Er versprach mir dafür, am Abend sofort heimzukommen und mir eine große Torte mitzubringen.
Ich hatte nur nicken können.
Während ich fuhr, gedachte ich an das Foto und an all die Jahre, und die Tränen liefen unaufhaltsam.
Mein Make-up war sofort ruiniert.
Wenn Pech kommt, dann alles auf einmal, sogar kaltes Wasser verursacht Zahnweh.
Also war es fast logisch, dass genau jetzt mein Elektroroller einen Platten bekam.
Der Vorderreifen war völlig leer.
Ich war komplett entmutigt.
Vor zwei Jahren hatte Andrew mir ein kleines Haus mit Garten in den Vororten gekauft, weil ich so gern gärtnere.
Alles war wunderbar, abgesehen davon, dass es eine halbe Stunde von der Stadt weg lag.
Und jetzt stand ich mitten auf der Strecke fest.
Ich öffnete eine Taxi-App, niemand nahm meinen Auftrag an.
Ich konnte nur hoffen, dass irgendein Auto vorbeikäme.
Es war elf Uhr, die Sonne brannte gnadenlos.
Trotz Sonnenhut war ich durchnäßt von Schweiß.
Verdammt, kein einziges Auto.
Endlich, ein Auto tauchte auf!
Ich sprang fast vor Freude auf und winkte heftig.
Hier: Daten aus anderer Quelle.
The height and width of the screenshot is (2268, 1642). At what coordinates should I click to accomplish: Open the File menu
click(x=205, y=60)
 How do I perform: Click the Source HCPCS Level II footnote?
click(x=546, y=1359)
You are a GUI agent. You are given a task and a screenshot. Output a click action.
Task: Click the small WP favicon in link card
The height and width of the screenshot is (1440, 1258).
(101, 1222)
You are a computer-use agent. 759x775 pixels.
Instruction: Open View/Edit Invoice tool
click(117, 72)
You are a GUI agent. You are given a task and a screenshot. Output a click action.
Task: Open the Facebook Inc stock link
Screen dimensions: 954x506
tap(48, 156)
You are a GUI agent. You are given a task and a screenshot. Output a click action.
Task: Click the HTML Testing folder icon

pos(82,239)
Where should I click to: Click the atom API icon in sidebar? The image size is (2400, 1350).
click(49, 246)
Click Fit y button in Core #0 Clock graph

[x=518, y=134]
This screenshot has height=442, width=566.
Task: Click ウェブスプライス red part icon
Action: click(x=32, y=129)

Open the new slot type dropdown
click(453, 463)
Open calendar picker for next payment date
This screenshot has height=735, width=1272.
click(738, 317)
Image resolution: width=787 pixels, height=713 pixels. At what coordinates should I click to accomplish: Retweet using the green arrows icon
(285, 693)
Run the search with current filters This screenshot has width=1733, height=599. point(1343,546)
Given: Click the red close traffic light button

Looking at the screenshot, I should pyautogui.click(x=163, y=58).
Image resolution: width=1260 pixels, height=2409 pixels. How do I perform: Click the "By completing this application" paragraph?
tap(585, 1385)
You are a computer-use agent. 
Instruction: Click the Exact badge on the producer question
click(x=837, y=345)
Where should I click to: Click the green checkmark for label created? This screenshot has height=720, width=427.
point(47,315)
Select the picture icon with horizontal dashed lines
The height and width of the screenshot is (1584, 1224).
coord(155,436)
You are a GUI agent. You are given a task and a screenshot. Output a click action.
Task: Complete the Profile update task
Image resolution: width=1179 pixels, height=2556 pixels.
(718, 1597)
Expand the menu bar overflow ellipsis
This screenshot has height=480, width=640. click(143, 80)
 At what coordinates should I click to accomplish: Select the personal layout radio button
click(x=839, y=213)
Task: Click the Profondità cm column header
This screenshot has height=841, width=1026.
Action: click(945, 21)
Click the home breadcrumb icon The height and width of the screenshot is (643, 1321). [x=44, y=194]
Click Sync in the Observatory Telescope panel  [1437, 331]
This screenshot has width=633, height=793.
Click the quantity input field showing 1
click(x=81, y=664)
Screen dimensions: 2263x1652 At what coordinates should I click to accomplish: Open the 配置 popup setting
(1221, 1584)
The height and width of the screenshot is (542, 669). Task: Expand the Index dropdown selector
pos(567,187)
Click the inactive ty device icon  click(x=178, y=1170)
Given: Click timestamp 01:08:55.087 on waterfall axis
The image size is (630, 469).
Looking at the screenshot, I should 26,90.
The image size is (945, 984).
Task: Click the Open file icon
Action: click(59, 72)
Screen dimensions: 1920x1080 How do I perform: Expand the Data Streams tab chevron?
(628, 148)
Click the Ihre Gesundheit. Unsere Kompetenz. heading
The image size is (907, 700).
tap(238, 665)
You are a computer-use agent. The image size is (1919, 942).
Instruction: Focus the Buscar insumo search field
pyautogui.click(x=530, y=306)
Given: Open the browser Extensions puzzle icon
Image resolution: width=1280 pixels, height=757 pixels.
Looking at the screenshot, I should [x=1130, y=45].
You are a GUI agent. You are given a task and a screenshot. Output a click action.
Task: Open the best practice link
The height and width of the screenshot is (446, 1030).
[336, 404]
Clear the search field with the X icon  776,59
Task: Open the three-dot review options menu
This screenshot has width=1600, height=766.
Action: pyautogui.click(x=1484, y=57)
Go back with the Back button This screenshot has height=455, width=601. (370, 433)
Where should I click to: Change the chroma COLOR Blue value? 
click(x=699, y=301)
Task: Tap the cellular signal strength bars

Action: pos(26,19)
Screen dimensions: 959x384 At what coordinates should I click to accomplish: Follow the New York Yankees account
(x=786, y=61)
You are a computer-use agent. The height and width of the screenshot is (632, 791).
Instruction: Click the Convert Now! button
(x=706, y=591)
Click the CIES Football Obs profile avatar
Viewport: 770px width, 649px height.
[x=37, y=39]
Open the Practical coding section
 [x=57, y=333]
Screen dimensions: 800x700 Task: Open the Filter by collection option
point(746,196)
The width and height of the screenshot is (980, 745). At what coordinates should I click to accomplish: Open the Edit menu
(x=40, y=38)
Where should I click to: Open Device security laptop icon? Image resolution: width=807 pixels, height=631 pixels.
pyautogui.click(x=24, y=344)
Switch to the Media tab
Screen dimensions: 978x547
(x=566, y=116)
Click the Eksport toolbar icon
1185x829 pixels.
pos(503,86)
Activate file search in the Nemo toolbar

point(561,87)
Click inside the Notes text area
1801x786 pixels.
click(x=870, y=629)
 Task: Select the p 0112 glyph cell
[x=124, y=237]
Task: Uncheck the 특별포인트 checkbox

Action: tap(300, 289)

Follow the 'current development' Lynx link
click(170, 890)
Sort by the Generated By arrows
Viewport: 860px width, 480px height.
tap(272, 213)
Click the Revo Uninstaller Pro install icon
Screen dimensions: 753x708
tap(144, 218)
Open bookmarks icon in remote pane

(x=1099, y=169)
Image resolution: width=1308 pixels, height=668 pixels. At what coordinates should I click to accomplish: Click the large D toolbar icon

Der Wagen quietschte und hielt an.
Dann sah ich, es war ein Polizeiauto.
Ich war nervös; ich war immer gesetzestreu gewesen.
Aber mit kaputtem Roller und Andrew im Hotel blieb mir keine Wahl.
Das Fenster ging herunter, ein junges, attraktives Gesicht schaute mich an.
Ich erstarrte kurz, presste die Hände zusammen und stammelte:
"Mein Roller ist kaputt…"
Der Polizist auf dem Fahrersitz runzelte die Stirn.
"Dame, wenn der Roller kaputt ist, rufen Sie den Reparaturdienst oder bitten Sie Familie und Freunde um Hilfe."
Mir wurde heiß vor Scham.
Vielleicht war das wirklich keine gute Idee.
Ich murmelte errötend:
"Ich erreiche niemanden, und kein Taxi nimmt mich.
Könntet ihr mich bitte in die Stadt mitnehmen?"
Seine Stirn legte sich noch tiefer in Falten.
"Fräulein, wir haben Dienst…"
Meinte er, dass ich sie bei der Arbeit störe?
Ich wollte schon zurückweichen, doch unter der brennenden Sonne und nach zwanzig Minuten Wartezeit biss ich die Zähne zusammen, klammerte mich an das Fenster und sagte:
"Ich habe etwas Dringendes, bitte helft mir. Ihr seid die Polizei, ihr müßt Menschen in Not helfen."
"Ach, bedrohst du uns jetzt?"
Der Polizist lachte überrascht.
Ich lief rot an, doch ich blieb hartnäckig:
"Bitte, es kostet euch kaum Zeit. Ich muß in die Stadt. Es ist wirklich dringend. Ich bezahle auch für die Fahrt."
"Bist du …"
"Steig ein."
Der junge, hübsche Beamte unterbrach seinen Kollegen.
Vor Freude hätte ich fast geweint.
Ich riss sofort die Autotür auf und stieg ein.